My favorite part of March Madness is the occasional commercial sponsored by the NCAA featuring a montage of student athletes telling us they’ll be going pro in something other than their sport. It’s a token message and it is cute, but of course every other commercial and image seen during the tournament serves to only further the distance between the schools that say basketball can be used to acquire an education and basketball is the end goal where you will be showered with money and ladies and everything else of temporal worth.
But that’s of no real concern for anyone. It’s understood. And who wants the curtain removed as our country’s biggest and most entertaining tournament gets started?
I had considered calling up my mother up to have her guide me through this year’s bracket. Obviously, the chance of making correct picks is roughly the same for the average fan versus the unaware.We trick ourselves into thinking that obsessive concern for statistics, tendencies, apparel influence – players and coaches alike, and outlier theories gives us a leg up, but we know it's really fruitless.There would be the hope of humor though, having assistance from my mother – the New Yorker turned reluctant Hoosier. We can assume she’d channel her hometown nostalgia and take LIU-Brooklyn over Michigan State in the first round. And maybe going with St. Bonaventure for similar geographic pride, plus it’s a much more pleasing to say – Saint Bonaventure – than Florida State University. There are studies, because there are always studies, which say women prefer wine with animals as logos. I don’t know if this is true or simply odd folkloric gender categorizing, but at least putting the wine study to the brackets we could have my mom taking the Kentucky Wildcats, Missouri Tigers, and the Kansas Jayhawks for three of the four to the Final Four. We would have to argue about the East division, but I’ll give her UNC-Asheville because even though that Times article filled me with guilt, bulldogs are really fucking cute.
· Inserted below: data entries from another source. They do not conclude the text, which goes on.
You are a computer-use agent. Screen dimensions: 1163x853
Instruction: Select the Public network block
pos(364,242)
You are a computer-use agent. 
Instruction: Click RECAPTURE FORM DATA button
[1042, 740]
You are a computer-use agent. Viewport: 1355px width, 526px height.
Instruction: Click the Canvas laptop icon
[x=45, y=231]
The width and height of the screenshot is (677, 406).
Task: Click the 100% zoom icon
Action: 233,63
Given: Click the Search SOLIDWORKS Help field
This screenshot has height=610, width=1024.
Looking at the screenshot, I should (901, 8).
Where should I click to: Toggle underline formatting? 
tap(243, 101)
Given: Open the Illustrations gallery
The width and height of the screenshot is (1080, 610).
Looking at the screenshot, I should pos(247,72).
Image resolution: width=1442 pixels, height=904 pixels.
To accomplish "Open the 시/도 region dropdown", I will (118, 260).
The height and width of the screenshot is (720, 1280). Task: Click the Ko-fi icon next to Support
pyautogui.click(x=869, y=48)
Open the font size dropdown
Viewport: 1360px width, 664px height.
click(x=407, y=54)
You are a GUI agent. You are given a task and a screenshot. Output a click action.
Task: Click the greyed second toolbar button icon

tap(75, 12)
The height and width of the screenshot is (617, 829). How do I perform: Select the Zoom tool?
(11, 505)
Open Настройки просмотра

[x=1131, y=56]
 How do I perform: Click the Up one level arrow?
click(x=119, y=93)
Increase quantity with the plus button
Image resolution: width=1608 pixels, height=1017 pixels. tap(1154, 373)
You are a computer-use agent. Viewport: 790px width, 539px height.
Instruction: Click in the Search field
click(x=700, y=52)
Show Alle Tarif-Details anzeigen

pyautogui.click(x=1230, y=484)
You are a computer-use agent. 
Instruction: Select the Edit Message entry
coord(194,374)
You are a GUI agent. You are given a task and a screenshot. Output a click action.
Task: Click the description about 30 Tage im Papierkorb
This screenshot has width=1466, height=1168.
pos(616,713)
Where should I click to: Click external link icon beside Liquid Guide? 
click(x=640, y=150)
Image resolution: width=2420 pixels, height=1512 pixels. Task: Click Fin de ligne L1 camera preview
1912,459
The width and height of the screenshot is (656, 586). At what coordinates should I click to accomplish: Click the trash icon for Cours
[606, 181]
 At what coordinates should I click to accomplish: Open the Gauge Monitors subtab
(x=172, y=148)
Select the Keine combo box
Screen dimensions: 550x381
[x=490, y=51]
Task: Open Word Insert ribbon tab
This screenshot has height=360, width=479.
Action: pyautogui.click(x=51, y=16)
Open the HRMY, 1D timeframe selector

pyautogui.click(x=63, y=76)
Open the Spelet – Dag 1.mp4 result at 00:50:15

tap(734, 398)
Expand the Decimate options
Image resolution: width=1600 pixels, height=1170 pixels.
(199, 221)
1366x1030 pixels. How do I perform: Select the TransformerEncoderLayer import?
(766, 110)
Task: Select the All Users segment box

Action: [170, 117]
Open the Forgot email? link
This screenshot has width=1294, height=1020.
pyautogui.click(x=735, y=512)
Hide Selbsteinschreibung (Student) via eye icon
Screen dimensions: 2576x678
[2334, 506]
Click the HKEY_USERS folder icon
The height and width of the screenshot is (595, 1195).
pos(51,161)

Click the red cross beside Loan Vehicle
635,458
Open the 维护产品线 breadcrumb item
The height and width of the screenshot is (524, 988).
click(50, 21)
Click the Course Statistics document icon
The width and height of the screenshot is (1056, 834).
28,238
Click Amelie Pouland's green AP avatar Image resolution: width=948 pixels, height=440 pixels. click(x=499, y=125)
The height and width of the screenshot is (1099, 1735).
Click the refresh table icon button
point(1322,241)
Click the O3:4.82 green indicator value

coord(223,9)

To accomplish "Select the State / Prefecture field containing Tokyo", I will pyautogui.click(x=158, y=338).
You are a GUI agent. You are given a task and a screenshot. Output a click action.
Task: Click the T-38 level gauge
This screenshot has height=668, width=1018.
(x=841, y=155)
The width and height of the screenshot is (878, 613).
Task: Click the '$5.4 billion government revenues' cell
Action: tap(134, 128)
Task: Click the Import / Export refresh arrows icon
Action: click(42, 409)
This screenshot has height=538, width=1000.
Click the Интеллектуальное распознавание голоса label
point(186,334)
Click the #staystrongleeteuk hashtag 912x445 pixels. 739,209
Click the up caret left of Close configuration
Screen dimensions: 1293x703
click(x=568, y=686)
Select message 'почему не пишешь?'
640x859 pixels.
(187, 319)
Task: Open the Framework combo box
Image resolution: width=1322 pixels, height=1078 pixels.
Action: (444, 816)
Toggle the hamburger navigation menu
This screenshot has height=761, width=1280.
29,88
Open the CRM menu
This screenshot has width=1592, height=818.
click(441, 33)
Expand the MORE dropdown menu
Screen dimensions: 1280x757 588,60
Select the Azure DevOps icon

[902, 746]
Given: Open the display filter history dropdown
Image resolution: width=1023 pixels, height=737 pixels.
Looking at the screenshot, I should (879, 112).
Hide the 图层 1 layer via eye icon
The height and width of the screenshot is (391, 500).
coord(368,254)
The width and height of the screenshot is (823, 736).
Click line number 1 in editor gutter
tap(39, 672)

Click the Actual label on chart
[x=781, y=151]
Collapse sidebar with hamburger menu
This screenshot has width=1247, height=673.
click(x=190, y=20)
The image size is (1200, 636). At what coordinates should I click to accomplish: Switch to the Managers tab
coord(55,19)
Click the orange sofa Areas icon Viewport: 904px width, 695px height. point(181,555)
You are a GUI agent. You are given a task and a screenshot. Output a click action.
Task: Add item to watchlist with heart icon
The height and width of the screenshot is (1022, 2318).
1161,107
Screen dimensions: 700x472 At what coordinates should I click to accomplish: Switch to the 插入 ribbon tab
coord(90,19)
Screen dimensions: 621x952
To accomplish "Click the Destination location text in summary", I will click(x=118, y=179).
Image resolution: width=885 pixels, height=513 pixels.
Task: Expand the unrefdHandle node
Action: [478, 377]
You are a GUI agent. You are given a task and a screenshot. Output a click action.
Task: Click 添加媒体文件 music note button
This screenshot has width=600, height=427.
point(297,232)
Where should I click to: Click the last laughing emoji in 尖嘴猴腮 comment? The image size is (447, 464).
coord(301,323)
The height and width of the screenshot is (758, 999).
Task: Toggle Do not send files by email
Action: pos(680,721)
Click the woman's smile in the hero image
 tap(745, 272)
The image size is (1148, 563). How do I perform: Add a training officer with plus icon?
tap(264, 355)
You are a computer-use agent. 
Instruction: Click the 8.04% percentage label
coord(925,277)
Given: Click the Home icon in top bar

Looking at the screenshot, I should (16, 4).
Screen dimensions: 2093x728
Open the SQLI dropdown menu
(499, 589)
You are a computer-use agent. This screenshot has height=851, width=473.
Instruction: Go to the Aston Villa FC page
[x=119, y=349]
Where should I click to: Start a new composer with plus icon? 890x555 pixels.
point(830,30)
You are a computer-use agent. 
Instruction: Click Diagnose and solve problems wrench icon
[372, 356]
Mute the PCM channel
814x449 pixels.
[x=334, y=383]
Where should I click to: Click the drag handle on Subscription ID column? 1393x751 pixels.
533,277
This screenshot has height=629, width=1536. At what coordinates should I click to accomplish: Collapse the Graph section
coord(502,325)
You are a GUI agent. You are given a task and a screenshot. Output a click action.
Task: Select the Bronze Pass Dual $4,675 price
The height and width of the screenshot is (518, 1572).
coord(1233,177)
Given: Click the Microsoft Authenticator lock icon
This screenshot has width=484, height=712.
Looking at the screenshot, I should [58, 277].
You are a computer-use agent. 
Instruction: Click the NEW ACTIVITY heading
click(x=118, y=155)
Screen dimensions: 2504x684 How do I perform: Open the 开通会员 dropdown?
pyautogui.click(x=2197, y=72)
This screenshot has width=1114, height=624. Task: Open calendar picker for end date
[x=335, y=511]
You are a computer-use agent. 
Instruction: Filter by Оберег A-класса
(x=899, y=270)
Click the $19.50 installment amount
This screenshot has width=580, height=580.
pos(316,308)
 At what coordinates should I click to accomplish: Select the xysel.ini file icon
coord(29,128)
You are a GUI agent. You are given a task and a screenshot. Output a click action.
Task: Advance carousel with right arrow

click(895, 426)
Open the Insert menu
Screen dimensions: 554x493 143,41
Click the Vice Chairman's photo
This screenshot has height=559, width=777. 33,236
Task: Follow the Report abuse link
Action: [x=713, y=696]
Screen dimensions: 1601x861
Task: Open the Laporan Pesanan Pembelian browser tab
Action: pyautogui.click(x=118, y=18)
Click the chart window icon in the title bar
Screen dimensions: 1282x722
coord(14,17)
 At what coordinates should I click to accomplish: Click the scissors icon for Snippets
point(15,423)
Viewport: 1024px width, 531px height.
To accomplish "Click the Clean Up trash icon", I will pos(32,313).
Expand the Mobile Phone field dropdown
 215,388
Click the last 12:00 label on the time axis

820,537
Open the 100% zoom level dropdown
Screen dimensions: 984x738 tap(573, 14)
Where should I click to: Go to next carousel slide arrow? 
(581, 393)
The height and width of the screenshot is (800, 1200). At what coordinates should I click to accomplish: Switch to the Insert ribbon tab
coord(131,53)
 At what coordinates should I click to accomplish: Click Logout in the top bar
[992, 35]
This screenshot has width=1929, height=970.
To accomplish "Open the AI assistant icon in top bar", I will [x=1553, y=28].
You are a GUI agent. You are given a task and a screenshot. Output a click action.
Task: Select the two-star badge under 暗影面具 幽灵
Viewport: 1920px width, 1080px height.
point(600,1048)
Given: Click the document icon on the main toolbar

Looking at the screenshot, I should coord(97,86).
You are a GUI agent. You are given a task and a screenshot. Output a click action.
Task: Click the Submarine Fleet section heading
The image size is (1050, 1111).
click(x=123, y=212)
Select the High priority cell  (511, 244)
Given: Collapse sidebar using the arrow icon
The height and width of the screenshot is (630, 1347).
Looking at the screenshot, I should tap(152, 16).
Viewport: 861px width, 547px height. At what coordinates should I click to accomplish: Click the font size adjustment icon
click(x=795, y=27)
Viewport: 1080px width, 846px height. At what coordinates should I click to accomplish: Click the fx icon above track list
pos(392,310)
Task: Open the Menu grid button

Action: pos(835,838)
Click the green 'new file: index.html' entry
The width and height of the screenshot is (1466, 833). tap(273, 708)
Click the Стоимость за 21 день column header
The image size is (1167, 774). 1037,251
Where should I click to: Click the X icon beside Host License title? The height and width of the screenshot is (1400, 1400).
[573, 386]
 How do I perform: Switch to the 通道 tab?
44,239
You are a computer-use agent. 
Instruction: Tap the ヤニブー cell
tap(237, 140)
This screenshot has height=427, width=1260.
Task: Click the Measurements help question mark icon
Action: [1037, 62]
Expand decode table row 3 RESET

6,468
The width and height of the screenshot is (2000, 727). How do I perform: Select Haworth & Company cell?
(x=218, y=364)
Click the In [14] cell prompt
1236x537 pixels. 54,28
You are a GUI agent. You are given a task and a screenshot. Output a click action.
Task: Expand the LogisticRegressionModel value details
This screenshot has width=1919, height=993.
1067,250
The beauty of this particular tournament, which we are all aware of, is that UNC-Asheville is a ludicrous pick to make it to the Final Four and at the same time a perfectly sane pick because…because they are a sixteen seed and their mascot is a cute bulldog. My hometown Butler University made it to the championship game two years in a row for no real reason other than that college basketball is filled with mostly people that are not yet old enough to drink and like youth in any facility have the ability to surprise or infinitely disappoint at random. One can chalk it up to the ‘one and done’ trend featured at programs like Kentucky – when it’s a revolving door of superstar talent how can a team attain chemistry? (Jump to pros and we compare the first and second seasons of the Miami Heat to show the difference in cooperation) Surely, I looked to that phenomenon when the Hoosiers shocked Calipari and company. But the fact of the matter is you have a court filled with boys, nearly children half of whom are coddled to exhaustion and the other half are talked of as exemplary students, hard workers.
So we leave you with this: the Hoosiers will do something amazing or something predictable; North Carolina will burn out early; Tom Izzo is Michigan State’s coach and that can’t be ignored; Cincinatti somehow beat Syracuse with those horrible uniforms and that might mean something but probably doesn’t.